Hernandez said she hopes anyone who sees questionable content with any Skagit Publishing name on it will reach out to her or to Colette Weeks, director of content. McCray pointed out the fake story to the Skagit Valley Herald.

“At the end of the day, I’m most concerned about the people we serve,” Hernandez said. She noted that while the newspaper’s content has appeared without permission on other sites previously, this was the first known direct instance where the organization’s information and name were lifted for the purpose of spreading malicious, fake news.

“People should realize that actions like this are also attacking the First Amendment,” Hernandez said, meaning that abuse of free speech puts the entire concept at risk.

An epidemic during election cycle

Fake news ran rampant on social media and search engines during the last election cycle. It was so prolific that some have suggested the fake stories affected the election’s outcome, according to The Associated Press.

Fake news comes in many forms. It can include misleading, biased information and have click-bait headlines meant to provoke readers to click a story that usually has little substance.

Fake news can come from “content farms,” a term used for websites that produce stories with misleading content, reported the AP.

According to a Pew Research Center study, about 60 percent of Americans use social media sites such as Facebook as a means of getting some news.

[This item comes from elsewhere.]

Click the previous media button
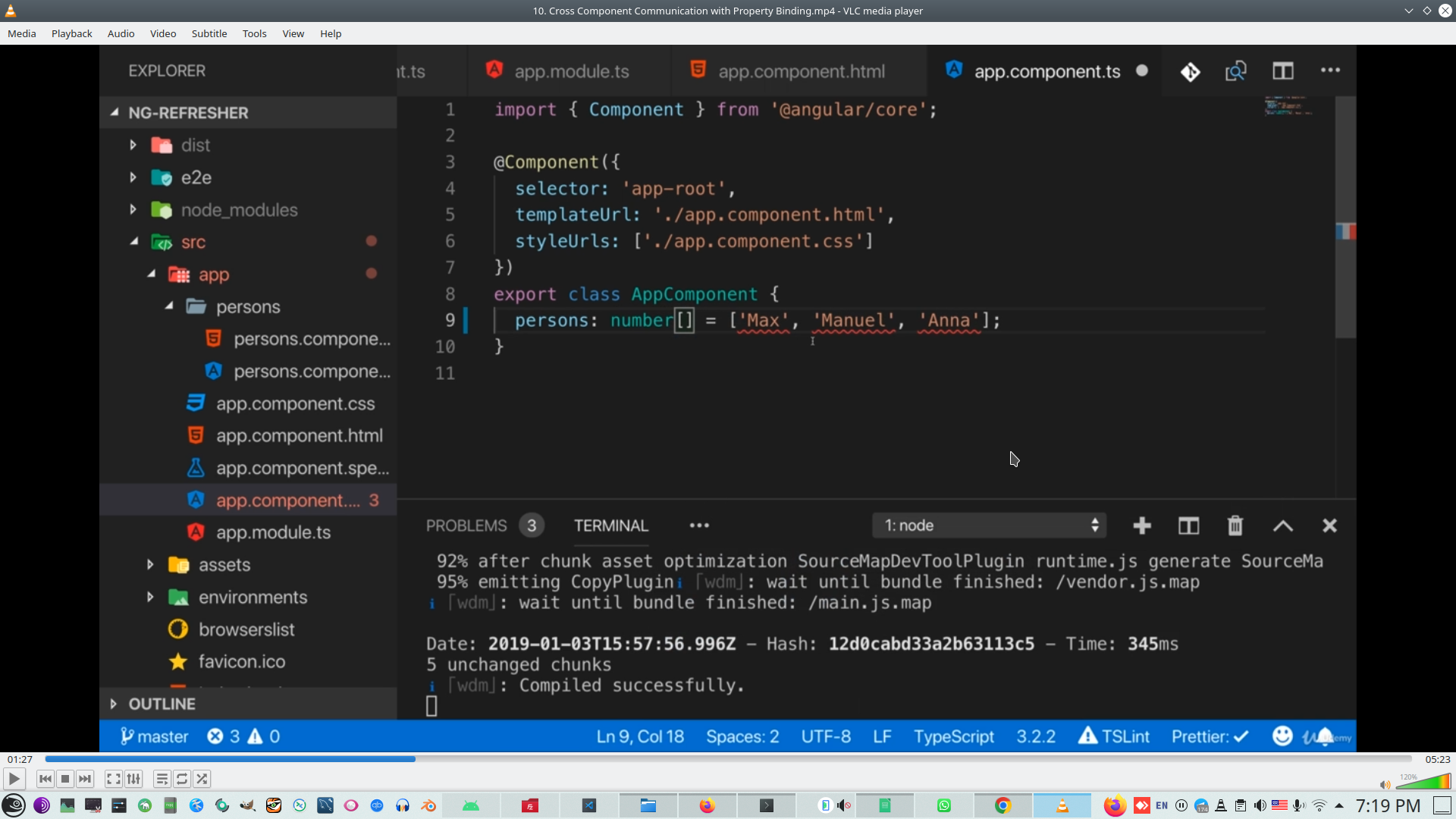Screen dimensions: 1456x819 46,779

“You hear about fake news and kind of ignore it until something like this happens to you,” Linderman said.

But it could have been worse, she said.

“(Melom) and I have a (teenage) daughter,” Linderman said. “What if she was on Facebook and saw this?”

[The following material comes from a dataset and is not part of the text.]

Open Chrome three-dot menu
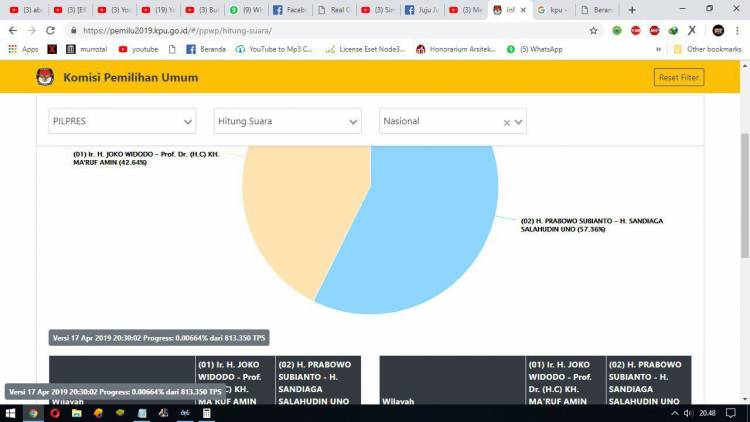The width and height of the screenshot is (750, 422). tap(738, 30)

Facebook has said it is taking steps to stop promoting fake news, the AP reported.

Google may be doing the same after it was reported that a top search result related to the election was fake news. Google is the leading search engine for traffic that leads to media websites, according to the AP report.

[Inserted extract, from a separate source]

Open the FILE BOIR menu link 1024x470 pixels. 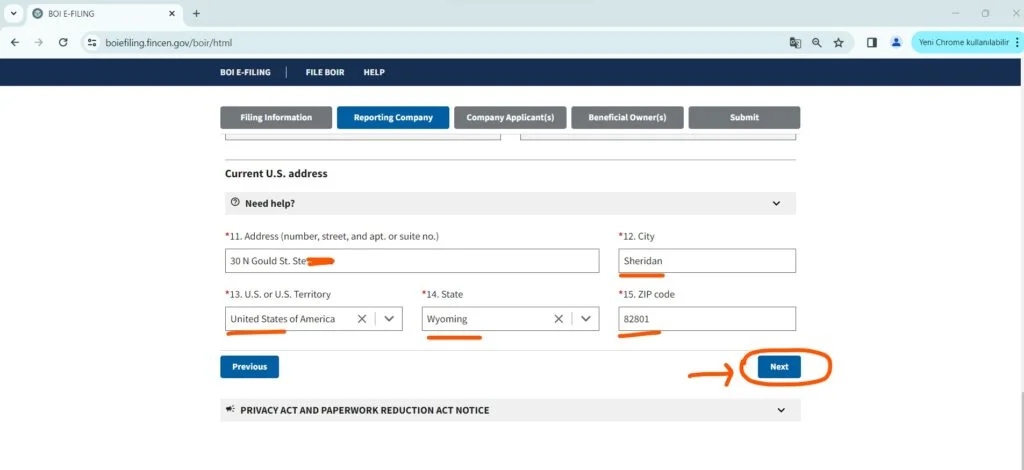(x=325, y=72)
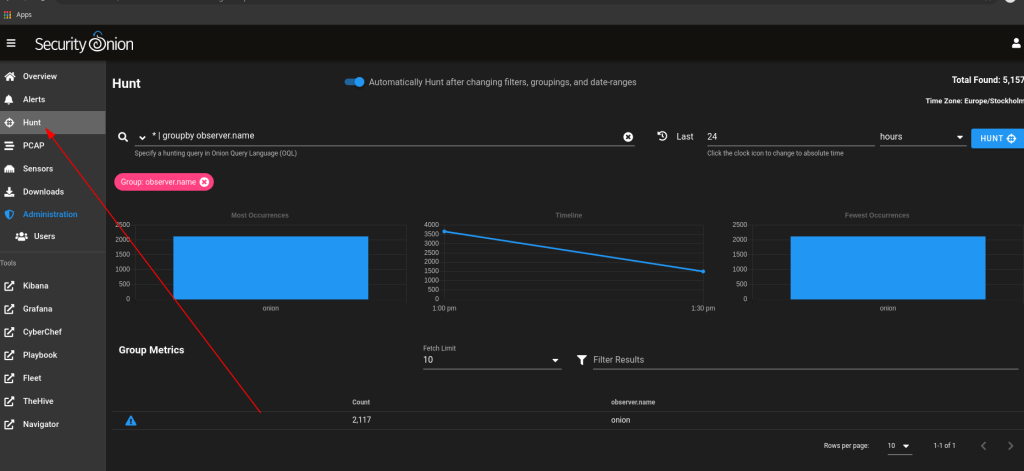The width and height of the screenshot is (1024, 471).
Task: Expand the query history dropdown arrow
Action: [142, 137]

Parents Talk Back columnist Aisha Sultan, citing a Chicago librarian, provided a few tips for determining reputable websites in a Dec. 4 column published in the Skagit Valley Herald.

She said readers can gather clues from a site’s domain name. For instance, sites that end in .gov are government websites and .edu are educational institutions.

A poorly designed website might also have untrustworthy content. Check the website’s “About” page for clues as to who owns it and what its goals are.

Readers can also find clues in the way articles are worded.

“Watch for ‘bias words’ that indicate emotion, opinion or slant or linguistic tricks to make things sound a certain way,” wrote Sultan, quoting the librarian.

She advised against trusting Google search rankings as an indicator of accuracy.

McCray said his family contacted the lawyer handling Melom’s estate to see if it was worth taking legal action against the site with the fake news, but it’s unlikely.

“It would take a lot of time,” he said. “It would cost a lot of money.”

Hernandez said it’s a wake-up call that no company and no person is immune to fake news attacks.

“It isn’t just bloggers and national sites. It’s also happened to your local newspaper and your neighbors,” she said.

McCray said he will be more critical now of news he reads online.

“It’s to the point where you really can’t trust anything you read or see — at least on the internet,” he said. “I’ve learned more about it now because of this incident.”